-- Consigne 1 --
Répondez aux questions suivantes à partir de l'extrait sur l'accès à l'énergie en Afrique.
(a) Avec quel moyen les personnes en milieu rural peuvent-elles payer ?
(b) Quelle part de la ressource en Afrique l'énergie solaire représente-t-elle ?
(c) Qu'exige l'installation en grande capacité de ce type d'énergie ?

-- Extrait choisi --
-------------------------

Mathilde BORD-LAURANS – Il y a eu beaucoup d’innovations, notamment en matière d’accès à l’énergie en Afrique, où cela a été tiré en particulier par des « révolutions numériques » et notamment la possibilité financière pour les personnes en milieu rural de payer avec les téléphones portables, ce qui a permis de développer les services déconcentrés d’accès à l’électricité.
Tout un système permet également de déployer en milieu rural beaucoup plus rapidement des solutions d’électrification par panneaux solaires. Autant de solutions sur lesquelles le secteur privé s’est très fortement impliqué, et d’autant plus que l’énergie solaire reste encore une véritable innovation, car elle ne représente encore que 2 % de la ressource en Afrique. Installer en grande capacité ce type d’énergie reste donc un enjeu fort qui nécessite que toute la chaîne de valeur se stabilise. Mais si le solaire reste une forte priorité, nous finançons aussi des initiatives plus techniques et technologiques...

-------------------------

-- Données à examiner --
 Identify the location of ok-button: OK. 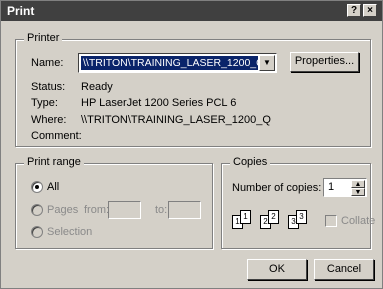
(277, 270).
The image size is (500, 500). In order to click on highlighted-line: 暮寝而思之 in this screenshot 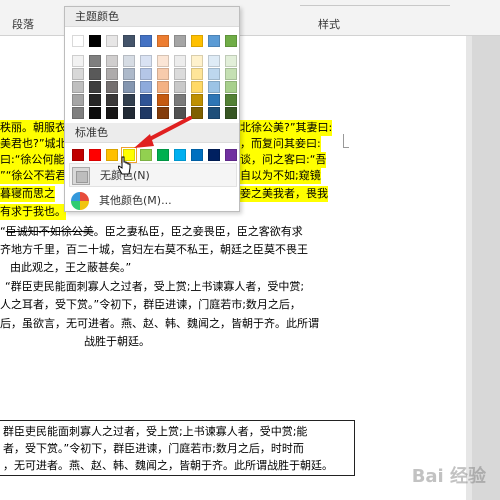, I will do `click(28, 194)`.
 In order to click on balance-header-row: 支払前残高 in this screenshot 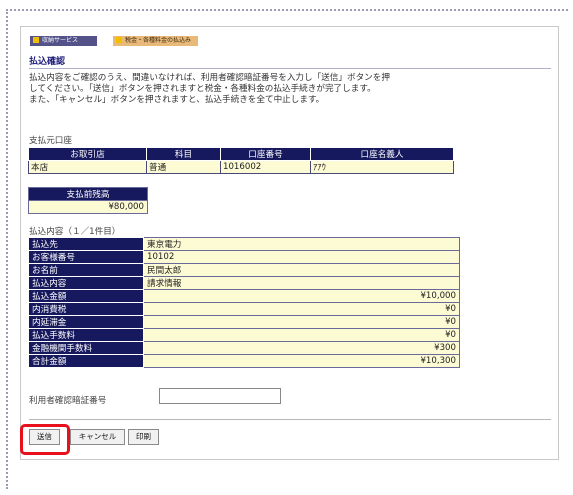, I will do `click(88, 194)`.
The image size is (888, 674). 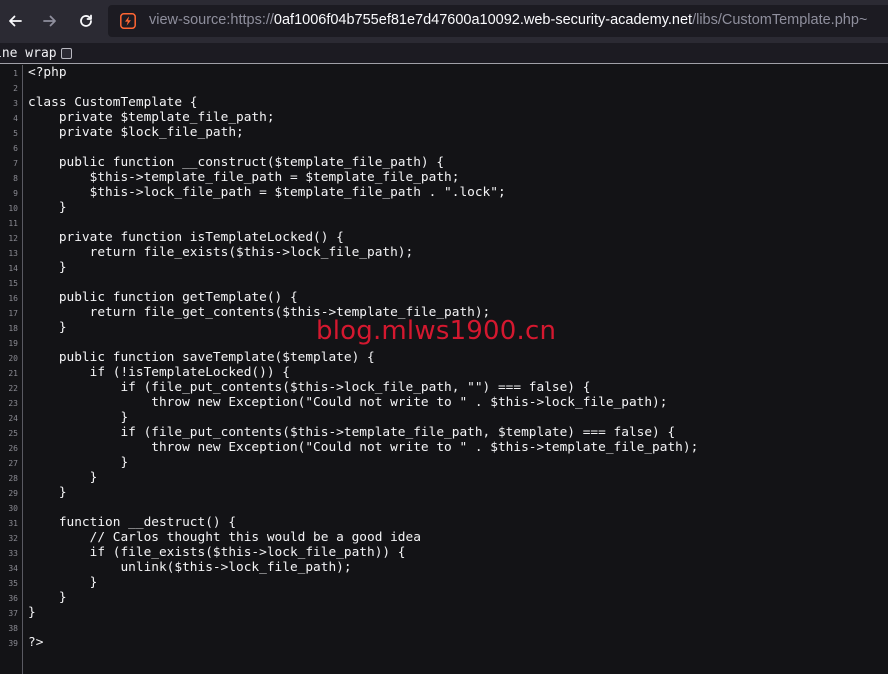 I want to click on line-wrap-label: ine wrap, so click(x=28, y=54).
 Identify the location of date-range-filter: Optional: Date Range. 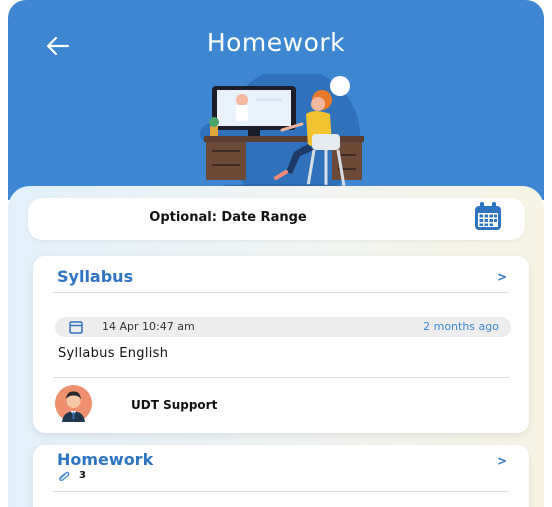
(276, 219).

-------------------------

-- Consigne 2 --
Transcrivez sous forme de tableau Markdown tout ce qui va de la ligne contenant « Identify the location of date-range-filter: Optional: Date » jusqu'à la fin des rangées, bornes comprises, sans les lignes vides et avec les colonnes « Numéro » et « Ligne ». Laissez les images de côté.

-- Corrigé 1 --
(a) Elles peuvent payer avec leurs téléphones portables.
(b) L'énergie solaire ne représente encore que 2 % de la ressource en Afrique.
(c) Elle exige que toute la chaîne de valeur se stabilise.

-- Corrigé 2 --
| Numéro | Ligne |
|---|---|
| 1 |  Identify the location of date-range-filter: Optional: Date Range.  |
| 2 | (276, 219). |